3.2 Participation. Once the Compensation Committee designates the Employee as a Participant, the Participant shall commence participation in the Plan as of the Participant’s Commencement Date.
3.3 Term.
(a) The term of this Plan commenced as of January 1, 2017, and will continue until December 31, 2026. Upon a Participant’s Commencement Date, this Plan shall supersede in its entirety the terms of any prior change in control severance program or agreement applicable to the Participant. Such former agreements will then be considered null and void as of the Participant’s Commencement Date.
(b) Subject to Subsection 3.3(c) below, unless the Board affirmatively votes on or prior to any December 31 not to extend the Plan, the term of the Plan shall be extended automatically for a period of one (1) year from the previous termination date. Except as provided in Subsection 3.3(c) below, in the event the Board votes not to extend the Plan, the termination date of the Plan shall not be extended and shall remain the same termination date as in effect at the time of the Board’s action not to extend the Plan.
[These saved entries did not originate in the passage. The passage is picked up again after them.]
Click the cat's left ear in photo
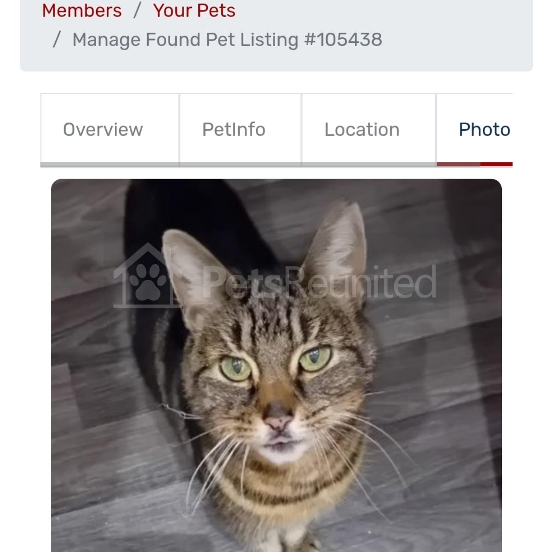The width and height of the screenshot is (552, 552). point(189,271)
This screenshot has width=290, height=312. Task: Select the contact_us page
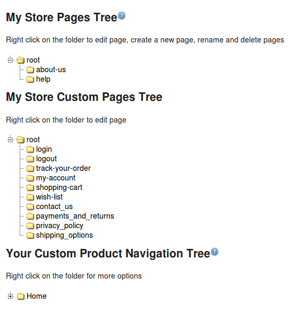(54, 206)
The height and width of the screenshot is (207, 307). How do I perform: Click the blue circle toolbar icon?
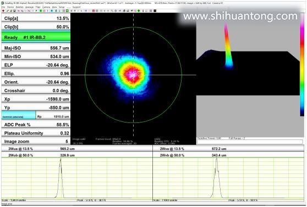[x=52, y=11]
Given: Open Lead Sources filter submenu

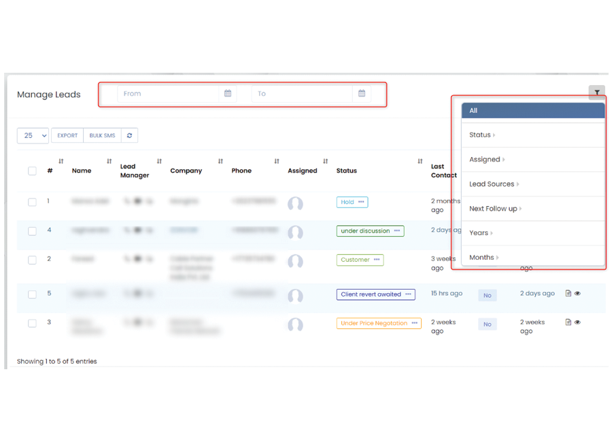Looking at the screenshot, I should pos(494,184).
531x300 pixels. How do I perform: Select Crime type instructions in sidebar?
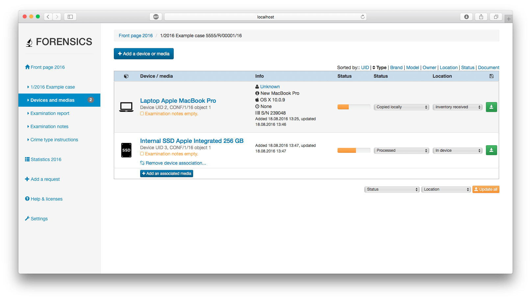tap(54, 140)
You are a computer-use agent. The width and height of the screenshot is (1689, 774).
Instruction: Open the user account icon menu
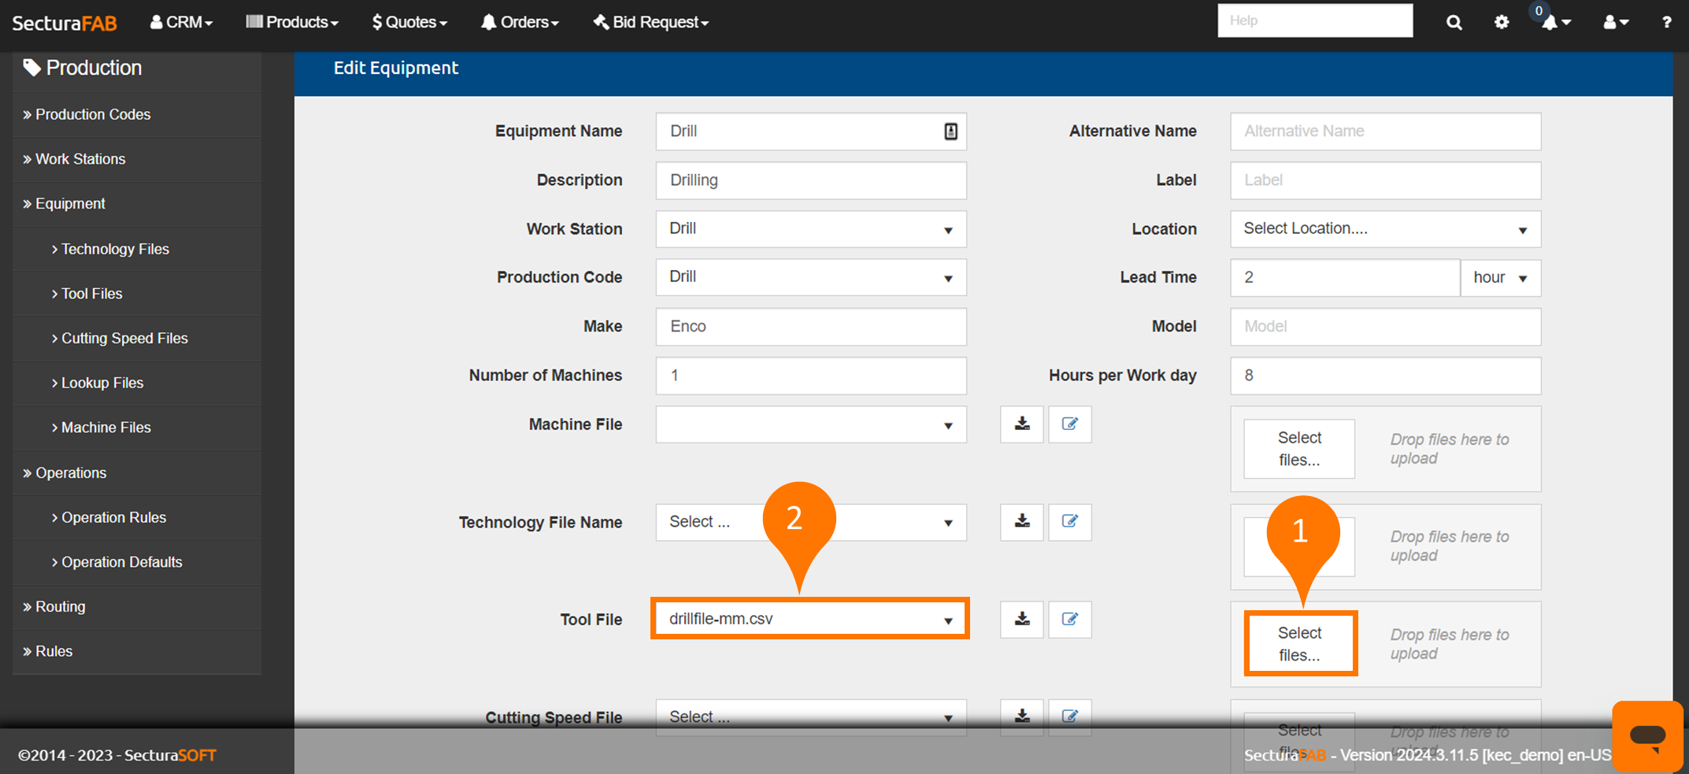tap(1615, 23)
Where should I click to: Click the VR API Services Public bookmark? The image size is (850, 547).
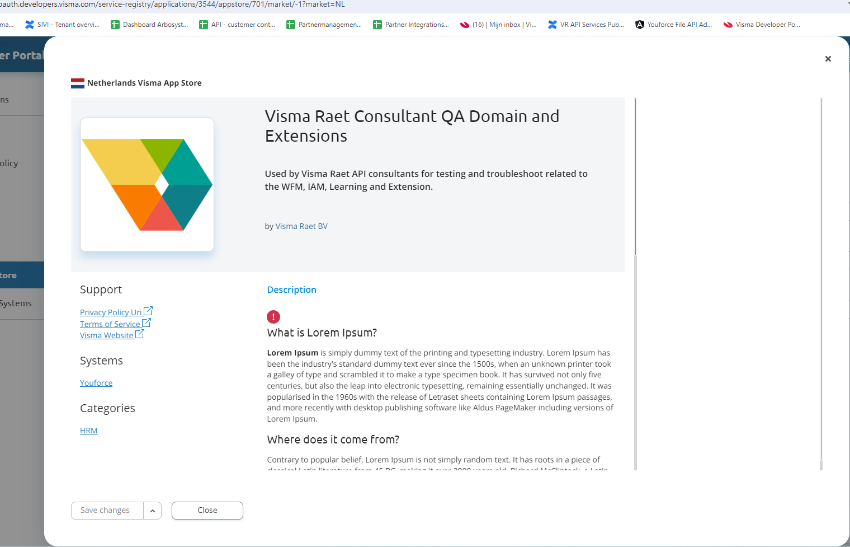585,24
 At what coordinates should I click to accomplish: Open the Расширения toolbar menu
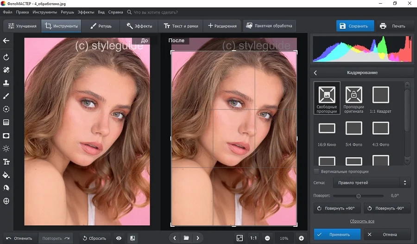(222, 26)
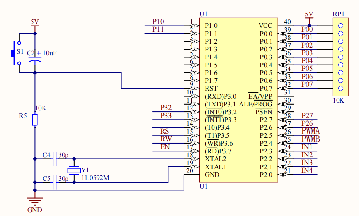Click the P10 net label

click(x=158, y=22)
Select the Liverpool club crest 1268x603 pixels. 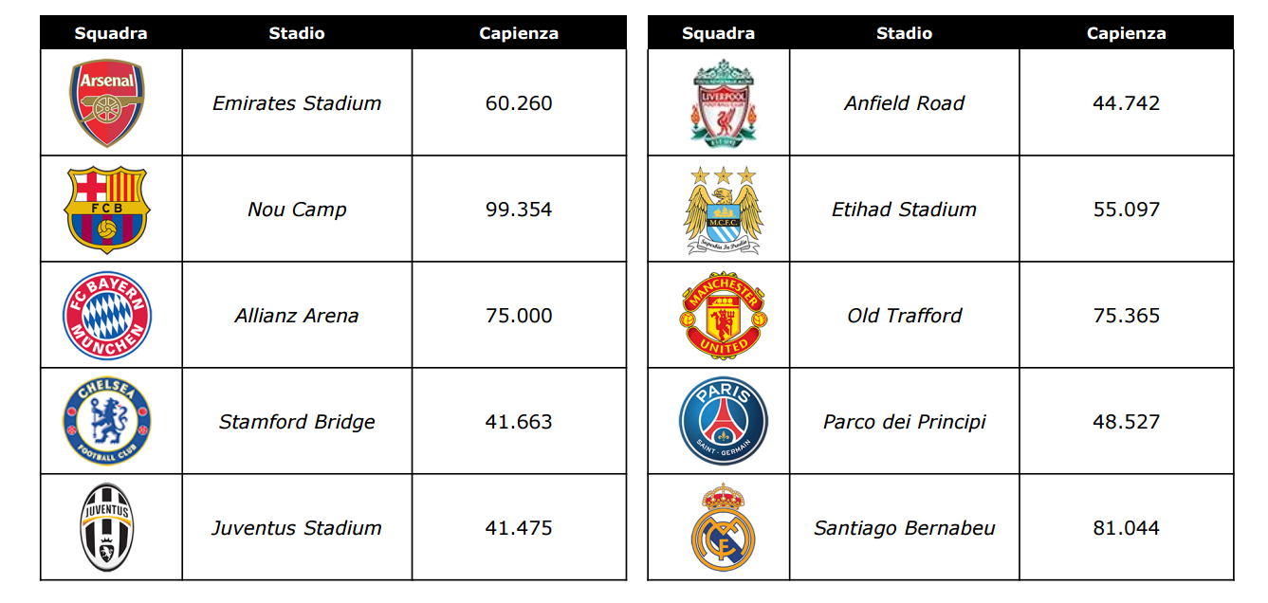(x=725, y=103)
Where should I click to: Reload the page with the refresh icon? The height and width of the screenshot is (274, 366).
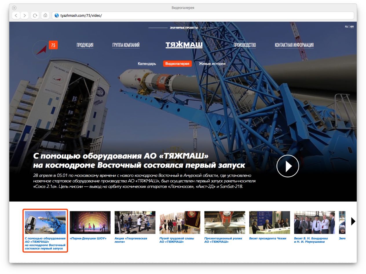pos(35,16)
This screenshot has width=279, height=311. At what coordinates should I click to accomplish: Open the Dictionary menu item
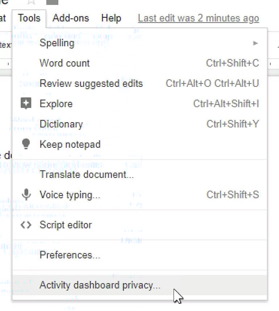tap(61, 124)
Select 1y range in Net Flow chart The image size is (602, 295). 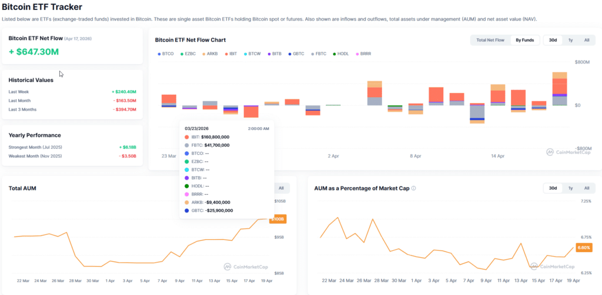click(x=570, y=40)
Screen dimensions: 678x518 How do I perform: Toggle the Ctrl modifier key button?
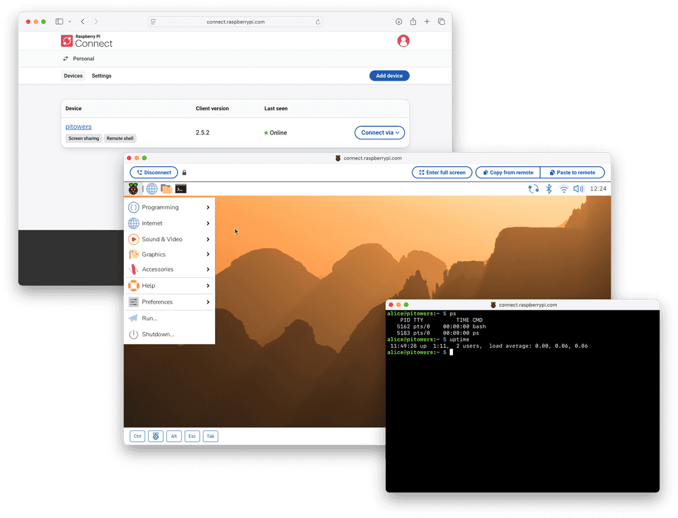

(c) Subsections 3.3(a) and (b) notwithstanding, upon a Potential Change in Control, the Plan shall be automatically extended commencing on the date of such Potential Change in Control through a period of twenty-four (24) full calendar months following the date of the consummation of a Change in Control resulting from such Potential Change in Control. At the end of such twenty-four (24) month period, the Plan shall terminate; provided, however, that any unpaid, but then due and owing, amounts as of such date will be paid in accordance with the terms of the Plan in effect as of the date of expiration of the term. If the Potential Change in Control is abandoned, terminated, or withdrawn, it shall then cease to be deemed that a Potential Change in Control has occurred and, unless the Board has voted not to extend the Plan, the term of the Plan will revert back to, and be extended per, the period described in Subsections 3.3(a) or (b) above subject to Section 10.1, if applicable.
ARTICLE FOUR
FUNDING AND VESTING
4.1 Source of Payments. This Plan is unfunded. The benefits are paid directly from the Company’s general assets. A former Employee entitled to benefits under this Plan shall be a general creditor of the Company and shall have no rights to benefits under this Plan greater than those of such creditors.
ARTICLE FIVE
ENTITLEMENT TO BENEFITS
5.1 Entitlement to Benefits due to Involuntary Termination or Termination for Good Reason. A Participant is entitled to severance benefits pursuant to this Plan, as set forth in Article Six, only if a Change in Control occurs and, at any time during the twenty-four (24) month period following the Change in Control, the Participant incurs: (a) an involuntary Termination of Employment for any reason other than for Cause; or (b) a voluntary Termination of Employment for Good Reason.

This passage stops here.